Yacov is the reason that I became interested in technology. When I was an undergrad in the 90s, Yacov was working with Life Forms and Isadora, and when I was dancing in the Sharir+Bustamante Danceworks company, Yacov and José Bustamante were both exploring the possibilities of dance and technology through video, projection, and interactivity. Because of this, I want to include projection in this piece, particularly an idea I have been thinking about for a long time.
I have been moving away from abstract animations of lines and working with footage of birds. The last solo I made for myself used a rough edit of bird footage I recorded – I am really interested in the line of energy the birds create through space, especially when there is a change in direction. What I am going to do is use three small hand-held projectors to track the birds in space, but intermittently. Imagine there is an image of birds flying in the upper left corner of the upstage cyclorama, the birds change direction and veer downward out of the viewing field.

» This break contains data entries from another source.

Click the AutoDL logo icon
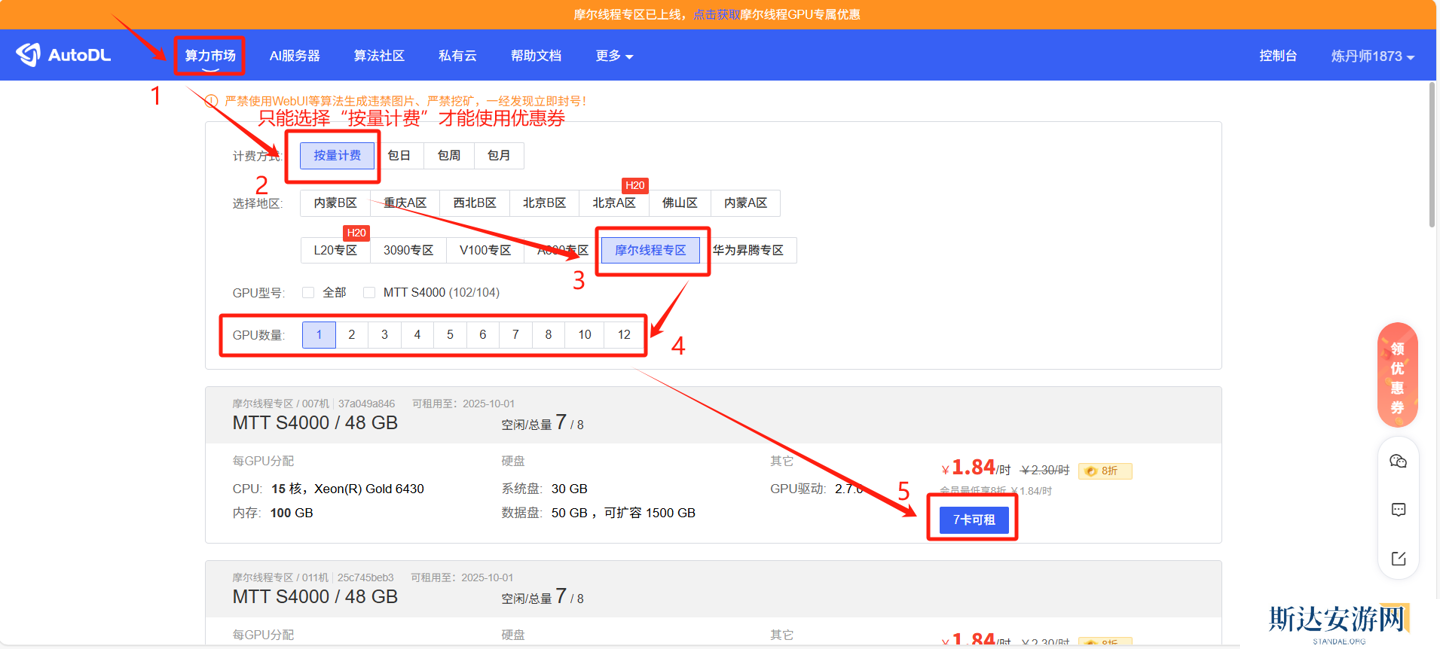click(x=29, y=55)

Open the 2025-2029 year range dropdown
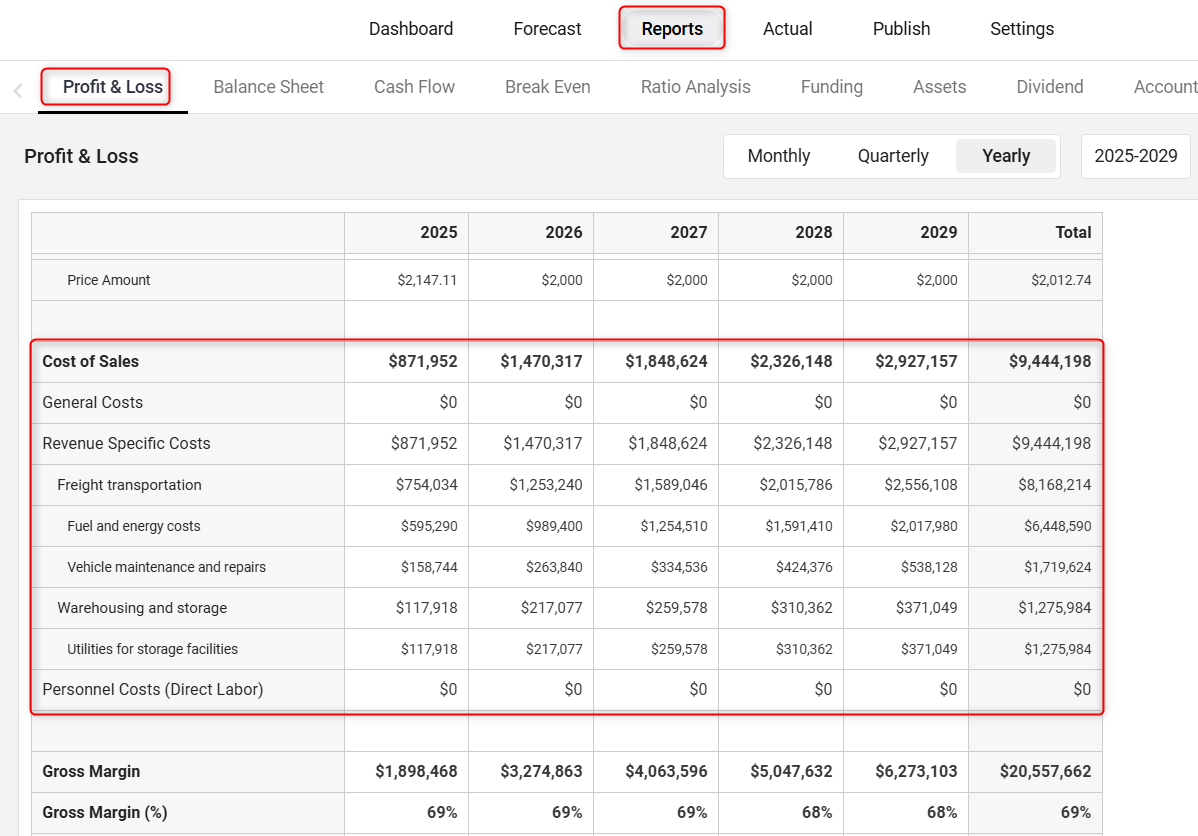pyautogui.click(x=1135, y=156)
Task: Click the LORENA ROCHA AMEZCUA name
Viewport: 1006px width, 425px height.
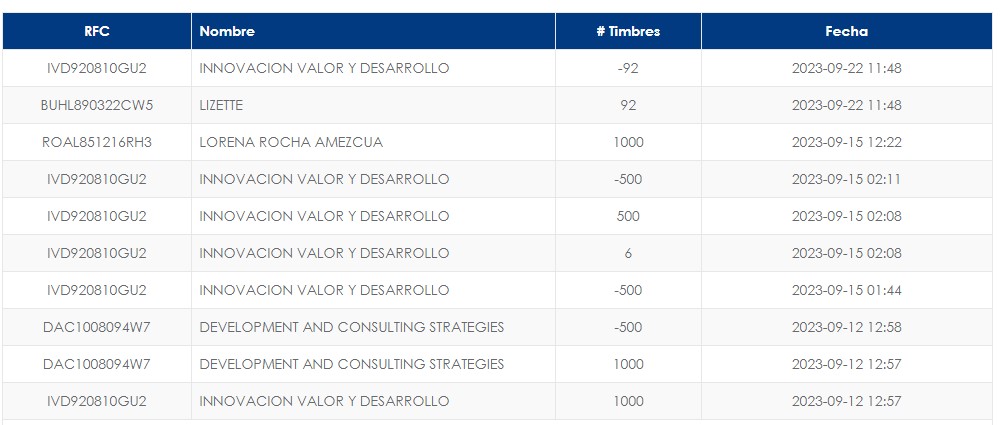Action: [291, 142]
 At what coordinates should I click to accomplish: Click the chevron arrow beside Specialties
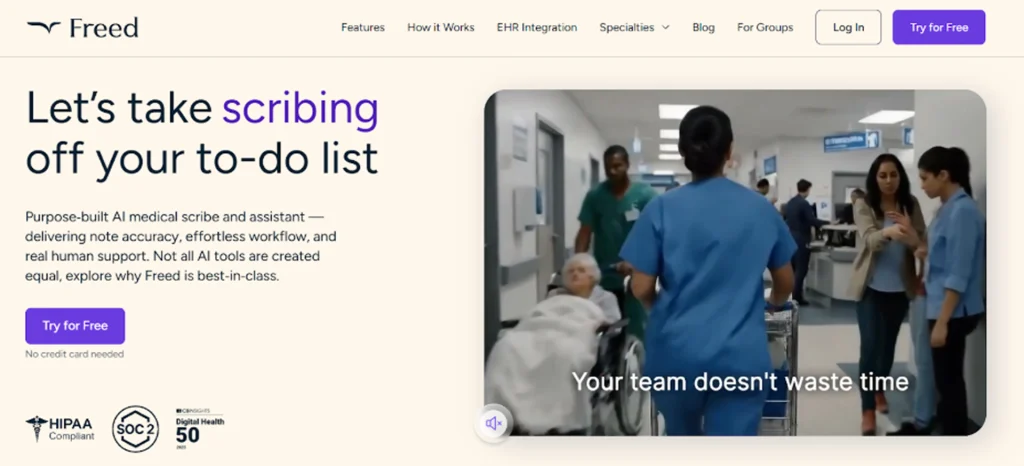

That image winks out, then a new image appears bottom center of the birds, picking up the birds in their trajectory. Whenever the birds change direction, the image will disappear, then reappear, catching and showing the birds at a new point in their path. I am really interested in physicalizing lines of energy through space, and the birds in flight are a way of highlighting that.
Another big part of this piece is my fascination with the Cassini satellite that crashed itself on Saturn. The images that Cassini took are incredible, and I love this video that was in the NYTimes:
https://www.nytimes.com/video/science/100000005343498/cassini-burns-into-saturn.html
I find it incredibly moving, the grand finale of Cassini. The satellite slingshotted off of the moon Titan and used its gravity to make 22 dives through the rings before it entered Saturn’s atmosphere, disintegrating into the sky after 20 years in space. So 22 feels like a magic number, and I want to incorporate 22 in an many ways as possible. First of all, I’m making 22 movement phrases of varying lengths (I have 4 so far), and I want to work 22 into the structure too – maybe 22 passes, or 22 beginnings, or 22 circles, or 22 gestures, or 22 duets, or 22 falls, or I don’t know what yet. Maybe 22 bird image locations. We’ll see.
Movement-wise, I’m also working with trajectories and physicalizing lines of energy, which tends to have a feeling of carving. Also working with the idea of slingshotting, both of my body through space which feels like an anchor followed by a toss, as well as within my body, slingshotting from one body part and resolving the impulse through another. I imagine I can feel one of the moons traveling along the inside surface of my skin. I am excited about this. (Also too, because when I go to Austin, I will also have my first studio session with my friend Kimberly the poet for our new project I talked about last month.)